Defending Public Services
The “headline news” from the meeting was that we set aside a “fighting fund” of twenty million pounds to support opposition to public spending cuts. The press release explaining this is online at http://www.unison.org.uk/asppresspack/pressrelease_view.asp?id=2082.
In practice what this means is that the NEC endorsed a proposal from the General Secretary to ring fence from our reserves some ten million pounds to be available for campaigning activity, having been reminded by Northern Ireland NEC member Colm Magee that we already have more than ten million pounds in the Industrial Action Fund.
This was part of the debate on the first substantial item on our agenda, on defending public services, during which we were also told that the General Political Fund Committee (which, under Rule, is autonomous from the NEC) had “recently committed to reviewing its operational procedures to secure faster and speedier financial support for campaigning work at a local level.”

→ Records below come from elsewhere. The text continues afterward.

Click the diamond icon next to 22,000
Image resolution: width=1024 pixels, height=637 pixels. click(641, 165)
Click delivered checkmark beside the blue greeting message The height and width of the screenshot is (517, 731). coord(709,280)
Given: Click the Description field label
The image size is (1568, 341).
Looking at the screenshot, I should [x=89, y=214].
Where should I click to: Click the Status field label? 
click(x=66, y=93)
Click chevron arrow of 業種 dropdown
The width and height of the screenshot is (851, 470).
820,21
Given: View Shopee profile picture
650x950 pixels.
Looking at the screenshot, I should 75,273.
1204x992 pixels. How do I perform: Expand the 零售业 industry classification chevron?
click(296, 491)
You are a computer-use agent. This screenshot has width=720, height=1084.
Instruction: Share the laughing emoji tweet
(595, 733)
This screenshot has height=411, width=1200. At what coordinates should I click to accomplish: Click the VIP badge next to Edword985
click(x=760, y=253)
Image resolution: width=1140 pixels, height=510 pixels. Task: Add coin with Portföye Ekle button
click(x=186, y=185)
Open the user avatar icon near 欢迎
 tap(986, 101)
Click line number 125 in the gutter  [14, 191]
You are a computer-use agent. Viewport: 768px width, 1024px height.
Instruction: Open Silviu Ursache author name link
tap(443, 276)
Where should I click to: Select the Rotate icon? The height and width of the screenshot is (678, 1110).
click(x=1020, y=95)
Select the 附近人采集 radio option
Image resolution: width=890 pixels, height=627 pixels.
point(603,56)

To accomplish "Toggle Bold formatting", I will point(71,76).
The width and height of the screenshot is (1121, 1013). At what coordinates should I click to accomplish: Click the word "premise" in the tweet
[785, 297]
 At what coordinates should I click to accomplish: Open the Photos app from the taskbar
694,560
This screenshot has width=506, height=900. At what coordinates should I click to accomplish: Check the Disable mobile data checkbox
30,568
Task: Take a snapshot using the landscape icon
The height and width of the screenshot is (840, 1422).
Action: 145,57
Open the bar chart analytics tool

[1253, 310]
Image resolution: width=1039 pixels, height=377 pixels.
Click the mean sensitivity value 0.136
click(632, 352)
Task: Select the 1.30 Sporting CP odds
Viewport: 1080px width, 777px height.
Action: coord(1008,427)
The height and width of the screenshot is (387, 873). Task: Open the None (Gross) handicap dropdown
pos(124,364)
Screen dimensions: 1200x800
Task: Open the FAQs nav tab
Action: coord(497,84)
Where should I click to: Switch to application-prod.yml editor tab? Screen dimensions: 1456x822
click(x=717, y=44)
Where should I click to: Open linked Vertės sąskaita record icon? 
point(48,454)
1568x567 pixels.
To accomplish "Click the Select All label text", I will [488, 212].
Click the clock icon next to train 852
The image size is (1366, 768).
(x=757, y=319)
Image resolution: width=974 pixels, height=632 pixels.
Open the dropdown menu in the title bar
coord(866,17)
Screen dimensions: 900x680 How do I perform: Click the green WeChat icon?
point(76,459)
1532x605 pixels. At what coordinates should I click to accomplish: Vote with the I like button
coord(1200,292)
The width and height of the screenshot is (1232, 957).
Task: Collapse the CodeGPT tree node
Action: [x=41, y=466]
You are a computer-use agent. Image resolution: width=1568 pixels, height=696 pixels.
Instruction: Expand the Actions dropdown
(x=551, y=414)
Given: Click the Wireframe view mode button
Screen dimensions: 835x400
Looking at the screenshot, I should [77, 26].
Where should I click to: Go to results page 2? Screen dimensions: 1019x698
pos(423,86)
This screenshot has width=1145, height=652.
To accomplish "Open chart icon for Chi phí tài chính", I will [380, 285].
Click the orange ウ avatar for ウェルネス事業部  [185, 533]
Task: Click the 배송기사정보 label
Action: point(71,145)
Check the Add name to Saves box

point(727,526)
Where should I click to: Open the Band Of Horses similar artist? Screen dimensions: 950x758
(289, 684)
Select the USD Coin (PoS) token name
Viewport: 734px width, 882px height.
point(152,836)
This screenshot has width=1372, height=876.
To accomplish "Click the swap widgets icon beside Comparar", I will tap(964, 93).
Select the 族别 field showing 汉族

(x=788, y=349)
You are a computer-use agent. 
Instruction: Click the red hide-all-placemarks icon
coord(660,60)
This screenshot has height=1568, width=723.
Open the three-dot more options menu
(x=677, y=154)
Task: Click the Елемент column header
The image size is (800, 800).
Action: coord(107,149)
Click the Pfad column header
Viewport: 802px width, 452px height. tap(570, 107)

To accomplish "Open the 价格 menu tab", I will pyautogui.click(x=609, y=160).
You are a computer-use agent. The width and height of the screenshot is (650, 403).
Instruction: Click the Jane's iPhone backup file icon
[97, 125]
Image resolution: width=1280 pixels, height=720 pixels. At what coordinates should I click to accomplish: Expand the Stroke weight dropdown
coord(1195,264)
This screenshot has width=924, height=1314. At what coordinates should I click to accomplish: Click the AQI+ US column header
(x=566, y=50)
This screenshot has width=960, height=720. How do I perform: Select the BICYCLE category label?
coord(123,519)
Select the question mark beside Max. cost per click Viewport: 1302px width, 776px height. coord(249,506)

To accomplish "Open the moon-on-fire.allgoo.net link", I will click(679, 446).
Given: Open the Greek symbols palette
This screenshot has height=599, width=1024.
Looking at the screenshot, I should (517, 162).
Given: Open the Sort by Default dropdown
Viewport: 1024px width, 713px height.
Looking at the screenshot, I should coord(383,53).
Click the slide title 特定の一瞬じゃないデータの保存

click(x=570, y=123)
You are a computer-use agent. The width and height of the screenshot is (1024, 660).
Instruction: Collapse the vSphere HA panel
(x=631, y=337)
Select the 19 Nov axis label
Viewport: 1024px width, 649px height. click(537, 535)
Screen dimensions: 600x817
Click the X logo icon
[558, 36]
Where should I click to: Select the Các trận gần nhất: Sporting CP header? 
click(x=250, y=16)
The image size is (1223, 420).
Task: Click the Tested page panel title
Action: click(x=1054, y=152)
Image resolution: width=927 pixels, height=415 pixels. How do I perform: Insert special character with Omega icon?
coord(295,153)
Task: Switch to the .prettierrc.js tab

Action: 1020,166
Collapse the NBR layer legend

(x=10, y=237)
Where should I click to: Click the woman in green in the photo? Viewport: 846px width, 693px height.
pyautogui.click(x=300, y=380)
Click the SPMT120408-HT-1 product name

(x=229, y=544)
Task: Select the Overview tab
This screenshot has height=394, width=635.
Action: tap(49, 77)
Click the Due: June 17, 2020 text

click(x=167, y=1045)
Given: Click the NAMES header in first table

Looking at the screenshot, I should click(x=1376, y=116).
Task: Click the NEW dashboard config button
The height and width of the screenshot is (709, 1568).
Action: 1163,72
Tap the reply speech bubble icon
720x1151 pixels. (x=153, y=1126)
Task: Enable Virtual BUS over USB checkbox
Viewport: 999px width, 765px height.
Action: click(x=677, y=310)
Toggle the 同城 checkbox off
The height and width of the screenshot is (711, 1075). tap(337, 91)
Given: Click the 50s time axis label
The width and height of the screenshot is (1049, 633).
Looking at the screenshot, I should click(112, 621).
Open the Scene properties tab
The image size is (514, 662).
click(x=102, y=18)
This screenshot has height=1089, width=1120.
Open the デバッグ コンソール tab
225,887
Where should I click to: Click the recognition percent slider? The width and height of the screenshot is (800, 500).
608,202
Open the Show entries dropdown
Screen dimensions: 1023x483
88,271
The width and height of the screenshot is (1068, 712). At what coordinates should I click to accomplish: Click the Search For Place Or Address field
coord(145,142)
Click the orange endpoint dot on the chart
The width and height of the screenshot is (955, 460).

I attach to this report the written report which was received by the NEC on this item, debate about which rightly took up considerable time. A key focus will be the TUC mass national demonstration against the cuts as Saturday March 26th 2011 in London. It will start at 11am on the Victoria Embankment and finish in Hyde Park with a rally, closing at 4pm. The NEC agreed to seek a pledge from every shop steward to attend the demonstration, further details of which are available online at http://www.tuc.org.uk/theme/index.cfm?theme=alltogetherlanding.
Of particular significance was the report on joint work with UNITE and GMB, with Dave Prentis telling the NEC that he had recently hosted the General Secretaries of both the other “Big Three” unions at Mabledon Place. (More recently I understand that the TUC General Council has agreed to convene a meeting in early January to discuss developing anti-cuts campaigning, and the newly elected General Secretary of UNITE has gained considerable publicity with a call for co-ordination of strike action).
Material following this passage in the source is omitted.